鳥インフルエンザの『鳥』だけをキーとして考えているんでは?
そう本気で思ってしまいます、このテの記事をみると。
ウィルスを運ぶのは、鳥だけに限ったことではない筈ですが。

公陳くん、かなりよくなったみたいですね。
ちょっとほっとしました。
添い寝の長男くん、御苦労さま。
とっても微笑ましい光景ですね。
Commented by complex_cat at 2007-03-21 19:01
Kさん,書きコメ有り難うございます。
重汚染地域から人間が鶏舎まで持ってきたと云うことではなく,一旦鶏舎周りの自然の中に入って・・・ということが云いたかったのではないかと思うのですが,周りに常在していようが,鶏舎との関係は依然不明のままですね。ハエ説は,結構あり得るかなと思っています。他の動物で,接触するほどそれも高頻度でと考えるとハエぐらいしか思いつきませんので。
 このアーティクルメモとしてすっきり書いておくつもりだったのですが・・・
 コウチンについては,家族はとりあえず安心しました。
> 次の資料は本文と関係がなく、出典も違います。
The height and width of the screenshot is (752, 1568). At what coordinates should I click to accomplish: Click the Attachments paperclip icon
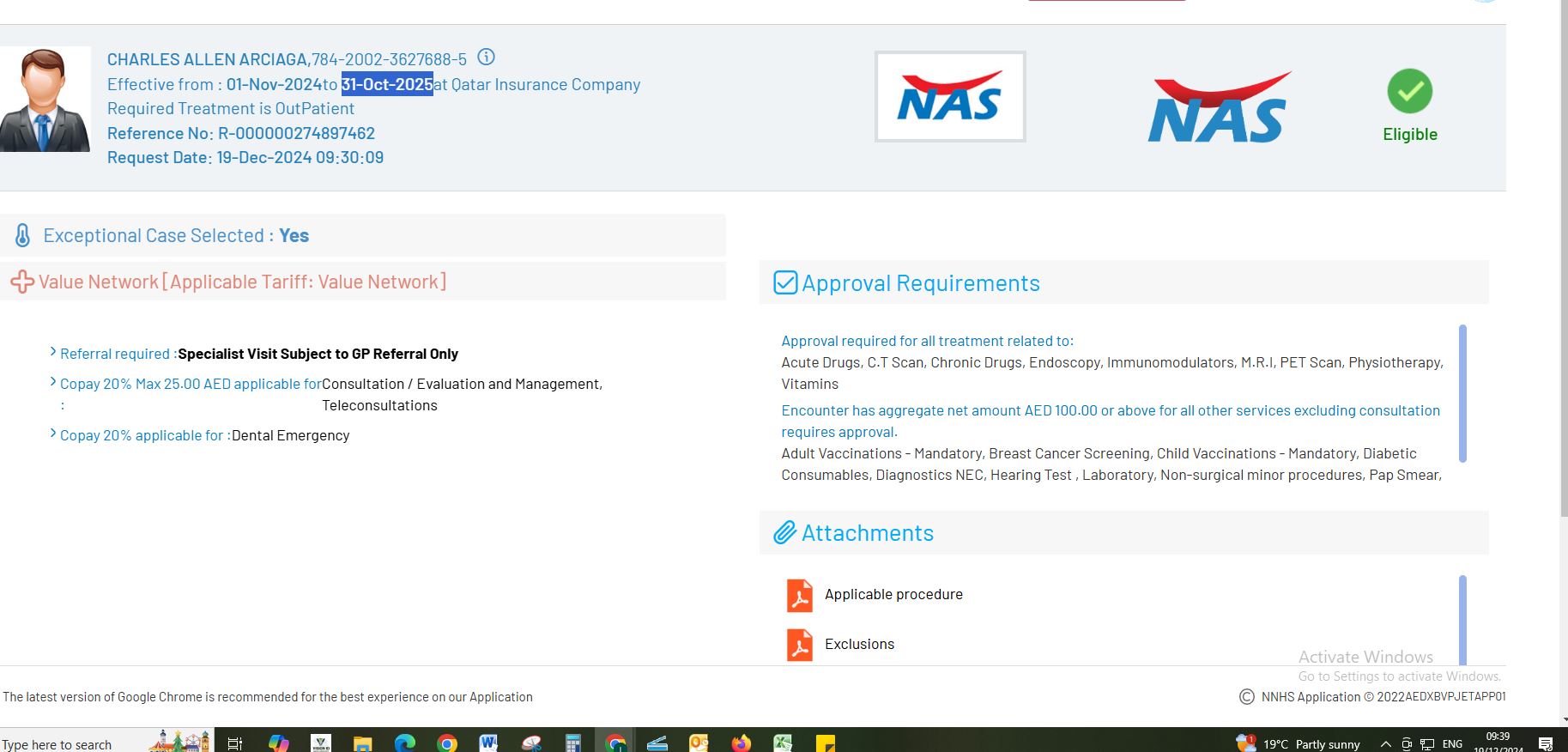[x=784, y=533]
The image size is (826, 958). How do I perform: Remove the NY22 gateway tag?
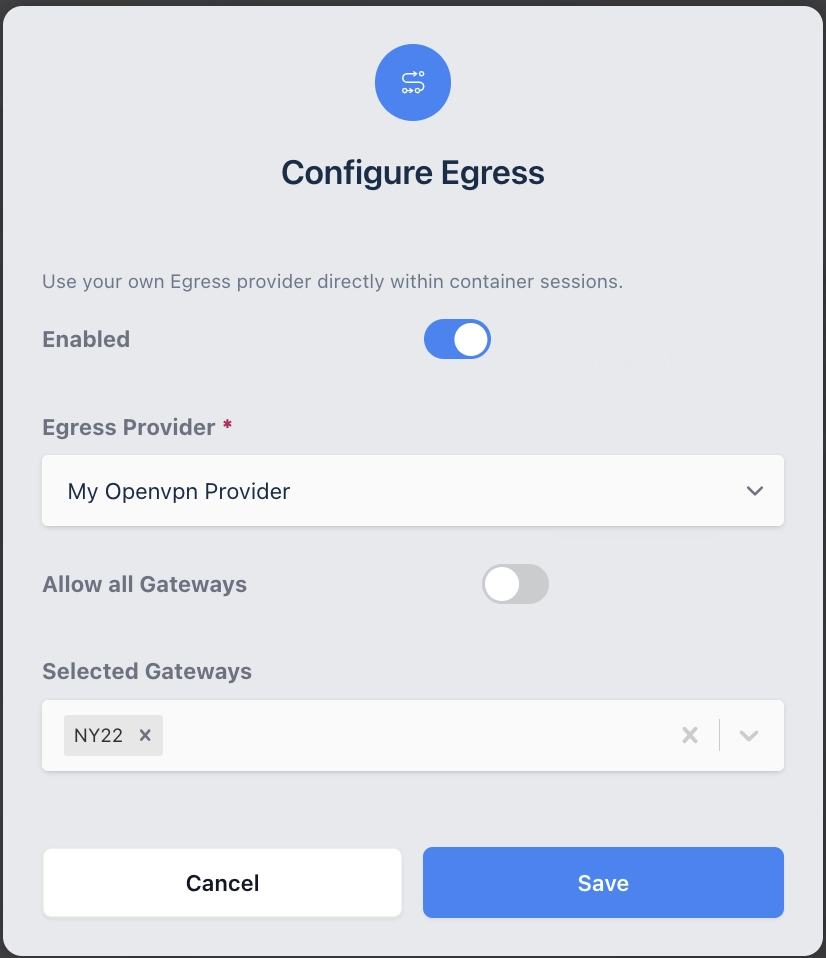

後は彼が個室に閉じこめられるのにこれ以上耐えられるかという問題だけです。
Commented by white_001 at 2007-03-21 21:06
こんばんは・:*:・゚

鳥のことというか、生物の生態のことには、とても疎いので
今日のお話は、うなづけることばかりで・・・
とても勉強になりました
あまりに単純で、びっくりなされるかもしれませんが、
鳥インフルエンザが、渡り鳥によって、運ばれて、我が家の近くの鳥に
感染したら、うちのナァコなんて、近所のスズメやメジロも捕獲して
ときどき食している様子なので、
当然、飼い主の私たちにもナァコからの感染もありうるのかなぁ
なんて、たまに考えたりすることもあります
杞憂で終われば、それで良しですが
素人考えでも、そんなことを想像します
今日の記事を読んで、そんなことを言ってみたくなりました

しばらく、お伺いしないあいだに、コウチンマルちゃん、たいへんだったんですね
どうぞ、お大事にしてくださいね。。。
モノも言わないネコさんの怪我や病気は、ほんと心配ですね
無事の回復、お祈りいたします

Commented by complex_cat at 2007-03-21 21:37
white_001さん,仰るとおりなのです。チコもいろいろ咥えてきます。インフルエンザの季節では,ほとんどありませんが,今時,全くあてになりません。
 分からない状況で,耐えるしかない部分があります。身の回りから全ての危険を遠ざけて生きていくことは出来ませんし。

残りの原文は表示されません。